··· Material to process

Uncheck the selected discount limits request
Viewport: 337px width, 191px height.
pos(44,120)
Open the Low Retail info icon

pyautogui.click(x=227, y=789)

······

» Problem to solve: Collect every line of the records that contains the word "discount".

» Result:
Uncheck the selected discount limits request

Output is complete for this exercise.